## begin

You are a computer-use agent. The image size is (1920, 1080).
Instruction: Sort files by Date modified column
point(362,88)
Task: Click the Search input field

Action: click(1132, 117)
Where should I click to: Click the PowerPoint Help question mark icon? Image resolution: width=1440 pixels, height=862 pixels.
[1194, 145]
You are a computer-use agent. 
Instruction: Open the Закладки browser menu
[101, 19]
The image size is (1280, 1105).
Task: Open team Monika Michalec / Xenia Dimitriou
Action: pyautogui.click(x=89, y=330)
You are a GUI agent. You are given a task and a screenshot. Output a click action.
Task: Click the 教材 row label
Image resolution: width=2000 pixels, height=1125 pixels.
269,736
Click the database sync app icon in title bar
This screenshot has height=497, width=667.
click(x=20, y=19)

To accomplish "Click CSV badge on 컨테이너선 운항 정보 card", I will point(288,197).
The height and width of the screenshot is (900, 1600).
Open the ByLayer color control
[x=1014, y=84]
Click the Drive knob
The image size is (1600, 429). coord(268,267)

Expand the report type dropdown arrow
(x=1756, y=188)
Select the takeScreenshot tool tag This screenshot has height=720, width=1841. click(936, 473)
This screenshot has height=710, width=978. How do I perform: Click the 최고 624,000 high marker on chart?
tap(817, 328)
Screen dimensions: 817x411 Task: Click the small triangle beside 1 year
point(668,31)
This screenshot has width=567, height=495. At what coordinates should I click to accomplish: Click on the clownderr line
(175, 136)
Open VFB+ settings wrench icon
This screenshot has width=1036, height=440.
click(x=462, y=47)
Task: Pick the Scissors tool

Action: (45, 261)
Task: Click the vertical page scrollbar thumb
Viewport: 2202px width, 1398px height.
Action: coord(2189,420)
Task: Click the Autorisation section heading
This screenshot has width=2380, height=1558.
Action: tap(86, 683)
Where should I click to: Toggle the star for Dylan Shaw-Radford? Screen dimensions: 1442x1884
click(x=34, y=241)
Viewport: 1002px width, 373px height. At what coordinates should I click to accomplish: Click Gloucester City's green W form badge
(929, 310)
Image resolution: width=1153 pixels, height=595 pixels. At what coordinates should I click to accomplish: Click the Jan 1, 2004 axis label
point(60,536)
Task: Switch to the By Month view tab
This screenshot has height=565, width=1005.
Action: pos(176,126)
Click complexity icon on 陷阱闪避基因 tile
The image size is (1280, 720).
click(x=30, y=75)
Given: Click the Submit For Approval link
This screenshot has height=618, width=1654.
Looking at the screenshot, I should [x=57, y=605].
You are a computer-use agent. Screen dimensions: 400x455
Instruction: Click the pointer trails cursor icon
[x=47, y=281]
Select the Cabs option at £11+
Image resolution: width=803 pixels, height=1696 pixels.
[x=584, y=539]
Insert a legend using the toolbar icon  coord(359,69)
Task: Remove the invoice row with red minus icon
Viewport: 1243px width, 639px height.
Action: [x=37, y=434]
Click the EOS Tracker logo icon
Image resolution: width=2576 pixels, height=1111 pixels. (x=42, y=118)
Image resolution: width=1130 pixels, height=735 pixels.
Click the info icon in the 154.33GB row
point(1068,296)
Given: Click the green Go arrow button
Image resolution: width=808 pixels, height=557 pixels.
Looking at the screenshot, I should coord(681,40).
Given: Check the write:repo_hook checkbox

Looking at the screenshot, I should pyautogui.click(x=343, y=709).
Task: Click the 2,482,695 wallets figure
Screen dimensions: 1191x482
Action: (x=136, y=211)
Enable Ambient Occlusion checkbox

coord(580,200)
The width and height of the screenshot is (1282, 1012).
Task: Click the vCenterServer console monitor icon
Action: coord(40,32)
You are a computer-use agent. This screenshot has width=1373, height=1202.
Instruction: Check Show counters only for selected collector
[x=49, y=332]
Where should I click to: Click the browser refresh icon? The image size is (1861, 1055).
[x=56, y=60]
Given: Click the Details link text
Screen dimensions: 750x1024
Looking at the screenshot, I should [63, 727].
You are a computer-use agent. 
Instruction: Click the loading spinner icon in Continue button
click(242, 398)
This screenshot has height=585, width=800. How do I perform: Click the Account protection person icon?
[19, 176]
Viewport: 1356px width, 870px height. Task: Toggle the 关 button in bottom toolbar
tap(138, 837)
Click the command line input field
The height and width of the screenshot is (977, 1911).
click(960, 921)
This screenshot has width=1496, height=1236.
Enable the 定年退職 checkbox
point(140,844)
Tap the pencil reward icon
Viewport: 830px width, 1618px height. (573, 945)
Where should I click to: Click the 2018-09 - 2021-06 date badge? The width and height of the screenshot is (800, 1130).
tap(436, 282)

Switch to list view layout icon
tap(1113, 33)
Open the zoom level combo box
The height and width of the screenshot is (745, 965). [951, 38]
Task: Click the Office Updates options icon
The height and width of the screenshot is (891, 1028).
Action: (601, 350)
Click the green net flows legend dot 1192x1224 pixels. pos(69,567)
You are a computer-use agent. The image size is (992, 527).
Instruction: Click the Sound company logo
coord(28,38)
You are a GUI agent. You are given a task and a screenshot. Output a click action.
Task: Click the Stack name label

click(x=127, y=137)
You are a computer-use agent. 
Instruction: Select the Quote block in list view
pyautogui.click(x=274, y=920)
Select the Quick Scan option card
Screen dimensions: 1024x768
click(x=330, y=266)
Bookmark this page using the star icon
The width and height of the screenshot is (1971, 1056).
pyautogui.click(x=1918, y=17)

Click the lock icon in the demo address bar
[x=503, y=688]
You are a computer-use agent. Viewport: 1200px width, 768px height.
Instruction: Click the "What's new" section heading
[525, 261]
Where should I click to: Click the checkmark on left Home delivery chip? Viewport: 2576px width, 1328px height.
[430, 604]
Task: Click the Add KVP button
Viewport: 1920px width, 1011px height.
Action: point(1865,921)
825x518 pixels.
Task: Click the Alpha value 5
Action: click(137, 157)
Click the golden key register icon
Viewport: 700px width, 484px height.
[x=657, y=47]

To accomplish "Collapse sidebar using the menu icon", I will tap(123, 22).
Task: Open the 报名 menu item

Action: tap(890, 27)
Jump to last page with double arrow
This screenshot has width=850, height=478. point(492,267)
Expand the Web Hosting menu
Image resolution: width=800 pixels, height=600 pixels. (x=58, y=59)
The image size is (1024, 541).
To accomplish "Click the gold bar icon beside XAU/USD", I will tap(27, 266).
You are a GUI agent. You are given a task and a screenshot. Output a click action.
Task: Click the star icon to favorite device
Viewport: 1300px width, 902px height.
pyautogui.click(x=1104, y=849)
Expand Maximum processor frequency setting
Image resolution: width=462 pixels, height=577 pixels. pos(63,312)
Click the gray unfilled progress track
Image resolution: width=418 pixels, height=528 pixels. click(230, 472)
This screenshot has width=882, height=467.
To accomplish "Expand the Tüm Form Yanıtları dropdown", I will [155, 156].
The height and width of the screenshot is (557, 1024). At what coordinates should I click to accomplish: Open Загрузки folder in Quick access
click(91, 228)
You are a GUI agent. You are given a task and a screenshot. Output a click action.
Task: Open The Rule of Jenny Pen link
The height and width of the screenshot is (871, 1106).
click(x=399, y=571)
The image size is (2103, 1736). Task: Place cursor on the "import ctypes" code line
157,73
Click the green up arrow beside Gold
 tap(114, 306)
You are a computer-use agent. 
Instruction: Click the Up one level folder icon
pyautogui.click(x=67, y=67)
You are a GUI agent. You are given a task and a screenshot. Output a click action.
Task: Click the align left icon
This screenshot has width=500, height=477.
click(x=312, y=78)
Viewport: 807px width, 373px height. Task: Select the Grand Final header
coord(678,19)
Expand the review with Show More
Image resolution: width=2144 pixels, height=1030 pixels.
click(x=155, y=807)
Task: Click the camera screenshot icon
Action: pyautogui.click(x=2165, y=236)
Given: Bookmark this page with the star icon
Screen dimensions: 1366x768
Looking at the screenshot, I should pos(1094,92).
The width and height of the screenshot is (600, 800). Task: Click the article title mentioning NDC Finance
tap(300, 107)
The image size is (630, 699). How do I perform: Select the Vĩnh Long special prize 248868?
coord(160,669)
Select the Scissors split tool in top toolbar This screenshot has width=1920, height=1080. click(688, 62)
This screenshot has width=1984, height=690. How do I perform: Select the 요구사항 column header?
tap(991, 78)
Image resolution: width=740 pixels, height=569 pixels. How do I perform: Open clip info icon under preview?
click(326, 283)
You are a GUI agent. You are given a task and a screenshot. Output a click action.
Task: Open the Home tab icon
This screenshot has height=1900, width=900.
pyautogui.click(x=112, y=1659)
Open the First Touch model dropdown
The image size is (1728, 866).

## end

# WHAT IS REQUIRED
Copy the entries again word for word, starting at the line containing "Task: Click the Add KVP button" and ending at the line containing "Image resolution: width=462".

# TASK ANSWER
Task: Click the Add KVP button
Viewport: 1920px width, 1011px height.
Action: point(1865,921)
825x518 pixels.
Task: Click the Alpha value 5
Action: click(137, 157)
Click the golden key register icon
Viewport: 700px width, 484px height.
[x=657, y=47]

To accomplish "Collapse sidebar using the menu icon", I will tap(123, 22).
Task: Open the 报名 menu item

Action: tap(890, 27)
Jump to last page with double arrow
This screenshot has width=850, height=478. point(492,267)
Expand the Web Hosting menu
Image resolution: width=800 pixels, height=600 pixels. (x=58, y=59)
The image size is (1024, 541).
To accomplish "Click the gold bar icon beside XAU/USD", I will tap(27, 266).
You are a GUI agent. You are given a task and a screenshot. Output a click action.
Task: Click the star icon to favorite device
Viewport: 1300px width, 902px height.
pyautogui.click(x=1104, y=849)
Expand Maximum processor frequency setting
Image resolution: width=462 pixels, height=577 pixels. pos(63,312)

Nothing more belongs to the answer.